■ Texto apresentado:
O patrocinador do Campeonato Paulista de 98, o Grupo Vale Refeição, diz que vai tratar o torcedor como cliente.
Nem precisa tanto. Já haverá um grande avanço se o torcedor for tratado como gente, isto é, se ficar livre das filas sob sol ou sob chuva, apertos desumanos e desconfortos de toda ordem que sofre hoje em dia.
Há algumas novidades dignas de debate no projeto do Campeonato Paulista-98.
Uma delas é o fato de os chamados quatro clubes grandes -Corinthians, Palmeiras, Santos e São Paulo- terem o privilégio de só entrar na segunda fase da competição.
Esse tipo de distinção, conferida "a priori", tende a consolidar um intolerável sistema de castas entre as agremiações.
Claro que, em favor da racionalização dos campeonatos, pode e deve haver gradações entre os clubes. O sistema de divisões está aí para isso.
Só que a permanência de um time numa determinada divisão depende de seu desempenho na competição, ainda que às vezes ocorram excrescências, como a manutenção de Fluminense e Bragantino na Série A do Campeonato Brasileiro deste ano.
Se quando a regra é justa ocorrem barbaridades como essa, imagine o que pode acontecer quando já se parte de uma regra injusta.
Mutatis mutandis, é como se a Fifa decidisse que, a partir de agora, Brasil, Alemanha, Itália e Argentina têm lugar vitalício na fase final da Copa do Mundo, sendo dispensados de disputar eliminatórias.
Uma política desse tipo tende a esvaziar a competitividade e incentivar o comodismo.

■ Faça o seguinte:
1/ Escreva o trecho do texto sobre o Campeonato Paulista começando em "Esse tipo de" e terminando em "Brasileiro deste ano.".
2/ Segundo o texto sobre o Campeonato Paulista, por que não é justo que os quatro clubes grandes só entrem na segunda fase? Responda em até três frases.
3/ Liste todos os clubes de futebol citados no texto sobre o Campeonato Paulista.

■ Trecho do material:

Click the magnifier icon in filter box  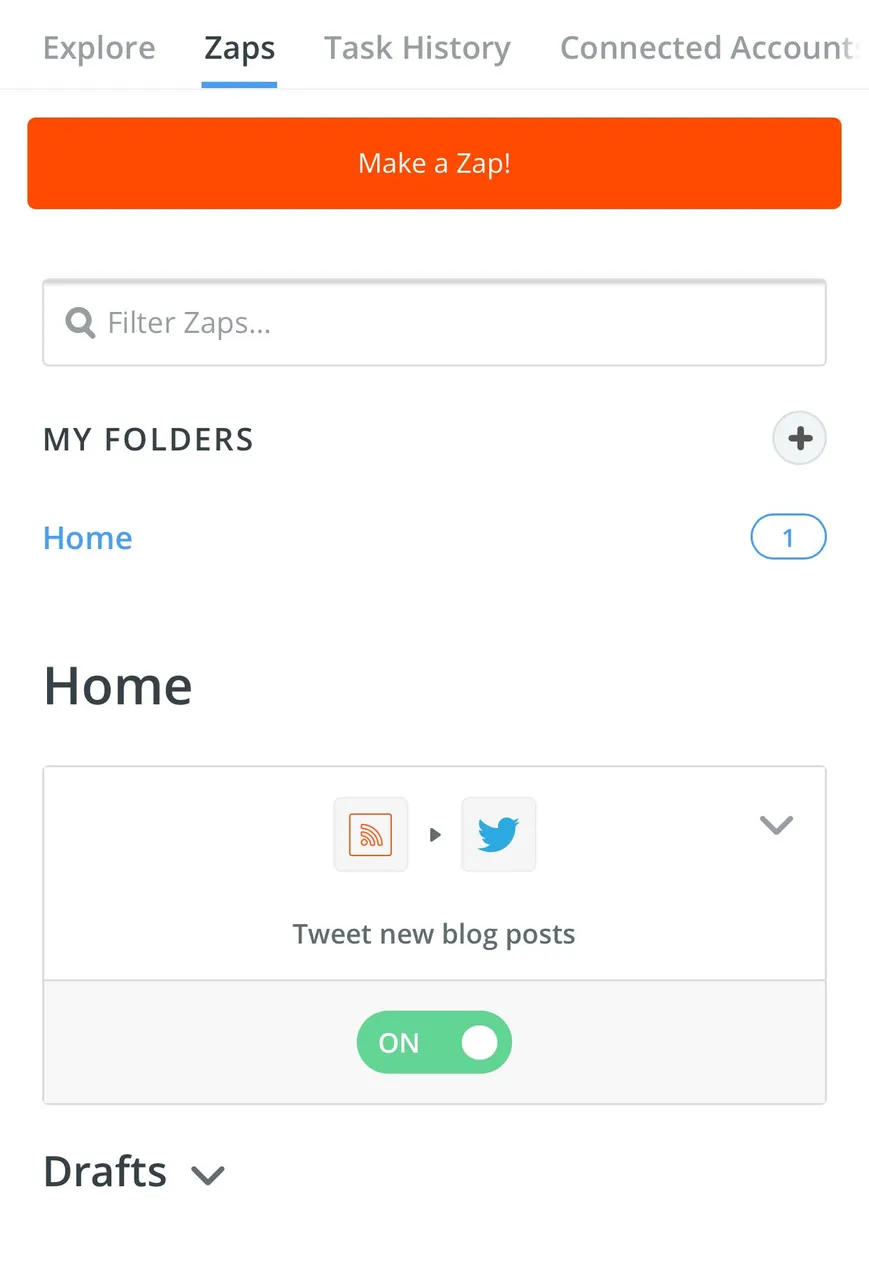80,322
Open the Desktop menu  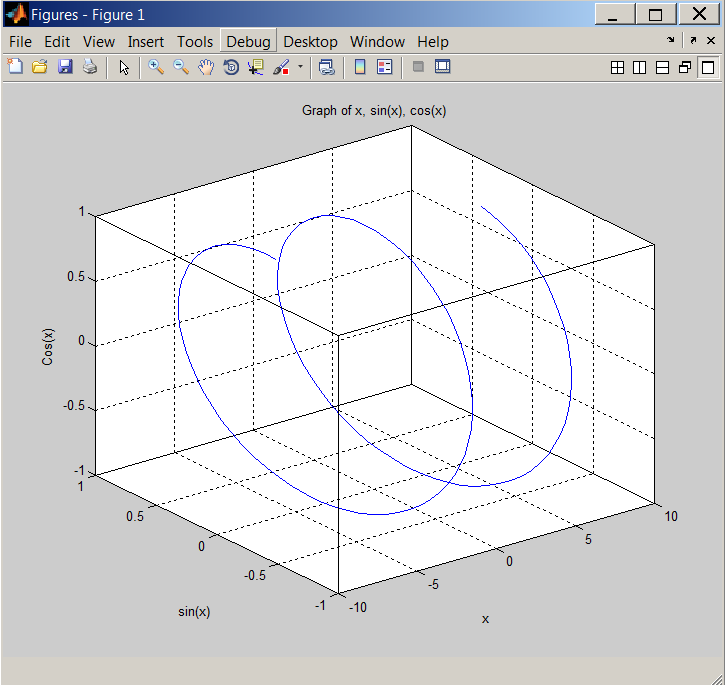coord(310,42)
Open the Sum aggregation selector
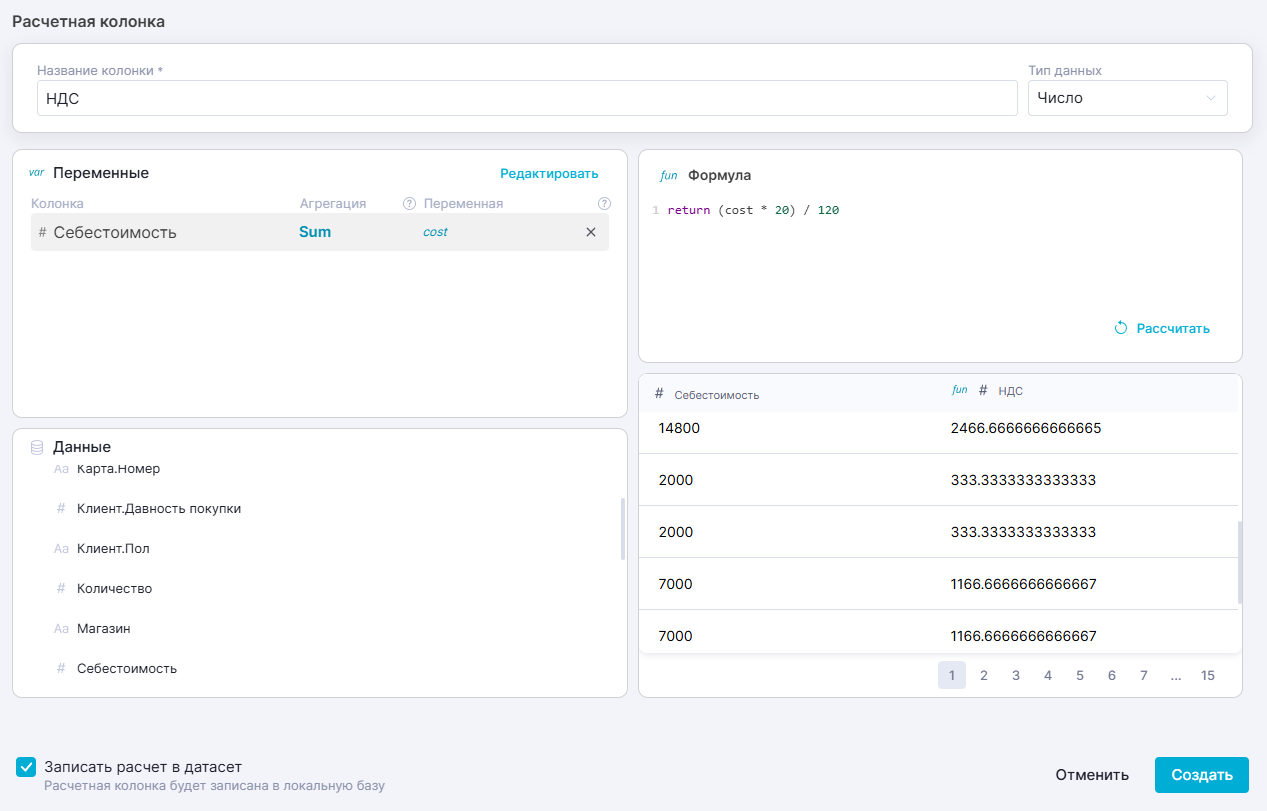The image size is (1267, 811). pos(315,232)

■ Respostas corretas:
1/
Esse tipo de distinção, conferida "a priori", tende a consolidar um intolerável sistema de castas entre as agremiações.
Claro que, em favor da racionalização dos campeonatos, pode e deve haver gradações entre os clubes. O sistema de divisões está aí para isso.
Só que a permanência de um time numa determinada divisão depende de seu desempenho na competição, ainda que às vezes ocorram excrescências, como a manutenção de Fluminense e Bragantino na Série A do Campeonato Brasileiro deste ano.

2/ Esse privilégio é dado "a priori", e não pelo desempenho dos clubes na competição. Por isso tende a consolidar um sistema de castas intolerável entre as agremiações. Nas divisões, ao contrário, a permanência de um time depende de como ele joga.

3/ Corinthians, Palmeiras, Santos, São Paulo, Fluminense e Bragantino.